W 2013 r. portal internetowy Bild.de opublikował nagranie zarejestrowane przez kamerę przemysłową, na którym widoczna jest siłowa i – według opisu dziennikarzy – brutalna interwencja niemieckiej policji wobec osoby, która miała awanturować się w barze. Na nagraniu wyraźnie widoczna jest twarz jednego z policjantów, który nie był bezpośrednio zaangażowany w użycie siły. Relacja dotycząca agresywnej postawy zatrzymywanego pojawiła się dopiero w drugim opublikowanym przez Bild.de materiale, co w pewnym stopniu niwelowało negatywny wobec policji przekaz wynikający z tej pierwszej. Policjant, którego wizerunek został upubliczniony, wystąpił do Bild.de z żądaniem zaprzestania udostępniania nagrania, jeśli jego twarz nie zostanie zamazana.
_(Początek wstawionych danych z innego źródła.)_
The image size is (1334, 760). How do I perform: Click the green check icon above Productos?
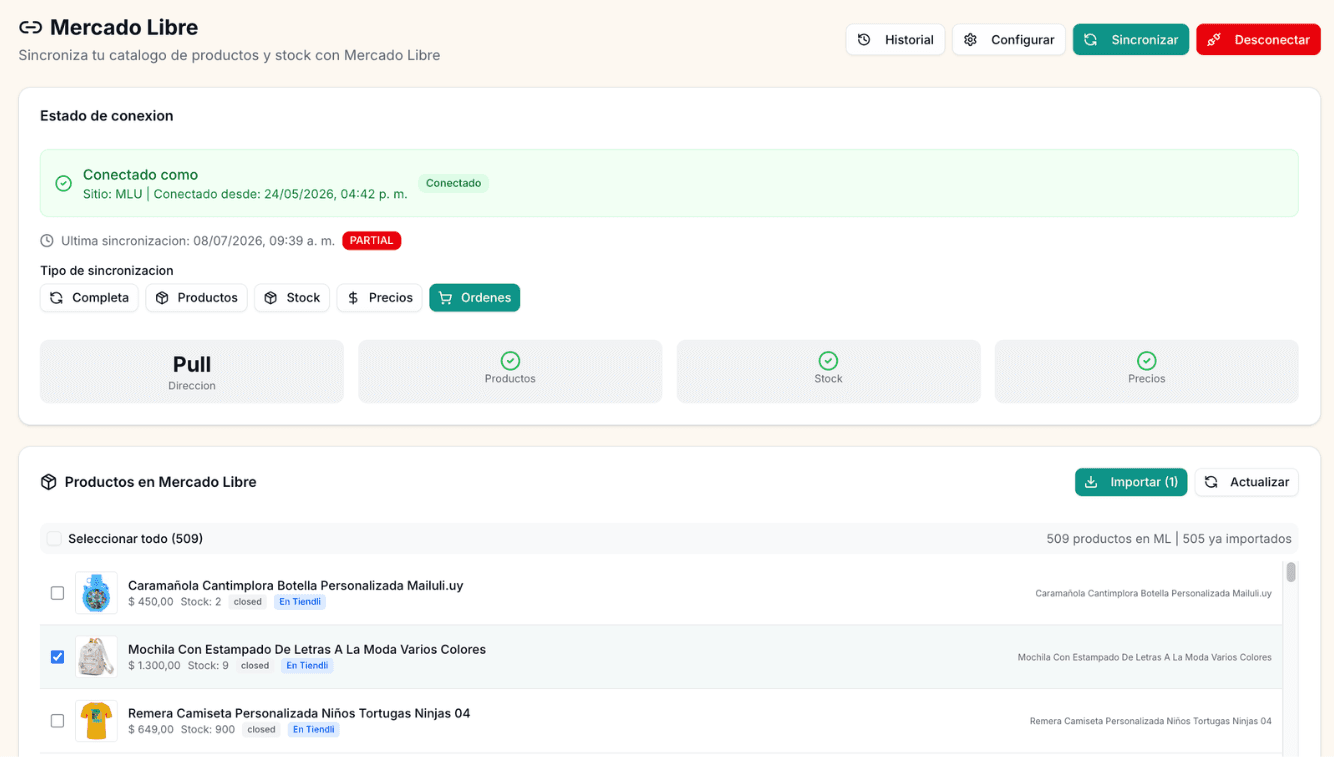(510, 360)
Po odmowie skierował sprawę do sądu, który nakazał Bild.de usunięcie nagrań, jeśli twarz policjanta pozostanie rozpoznawalna. Jak stwierdził niemiecki sąd, opublikowany materiał dotyczył monopolu państwa na użycie siły, a zatem tematu o fundamentalnym znaczeniu dla dyskursu publicznego. Publikacja naruszyła jednak dobra osobiste funkcjonariusza. Sąd zauważył, że nie był on osobą publiczną i nie zabiegał o publiczną rozpoznawalność, a interes publiczny w tej sprawie dotyczył przede wszystkim działań policji jako instytucji, a nie policjanta jako osoby fizycznej. Wrażenie, jakie odnosili odbiorcy materiału, miało zdaniem sądu sugerować brutalność policjanta, a pominięcie w pierwszym opublikowanym materiale agresywnego zachowania zatrzymywanego było zdaniem sądu celowe. Sąd apelacyjny podzielił zasadniczo te wnioski, podtrzymując nakaz zdjęcia materiału.
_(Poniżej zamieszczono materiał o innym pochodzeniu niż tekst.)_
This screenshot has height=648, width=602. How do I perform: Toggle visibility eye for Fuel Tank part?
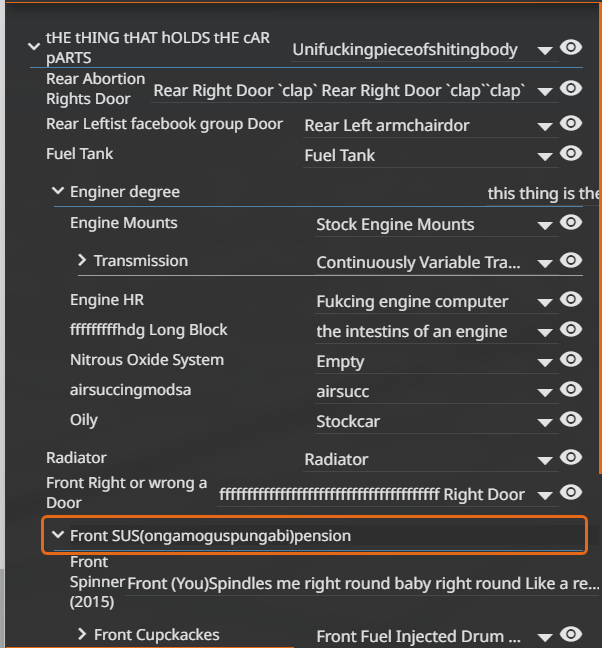tap(571, 154)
Badając sprawę, trybunał odniósł się do konieczności ważenia praw i wolności wynikających z art. 8 (prawo do prywatności) i art. 10 (wolność wypowiedzi) konwencji. W odniesieniu do publikacji pierwszego materiału w pełni zgodził się z oceną dokonaną przez sądy krajowe, w szczególności w odniesieniu do podkreślenia wagi debaty w interesie publicznym nad ważnymi kwestiami, takimi jak stosowanie siły i środków przymusu bezpośredniego przez policję; obecnością publiczną danej osoby i jej wcześniejszym zachowaniem wskazującym na to, czy chciała, czy też nie stać się osobą publiczną; treścią, formą i konsekwencją publikacji czy wreszcie dolegliwością zastosowanego wobec mediów ograniczenia.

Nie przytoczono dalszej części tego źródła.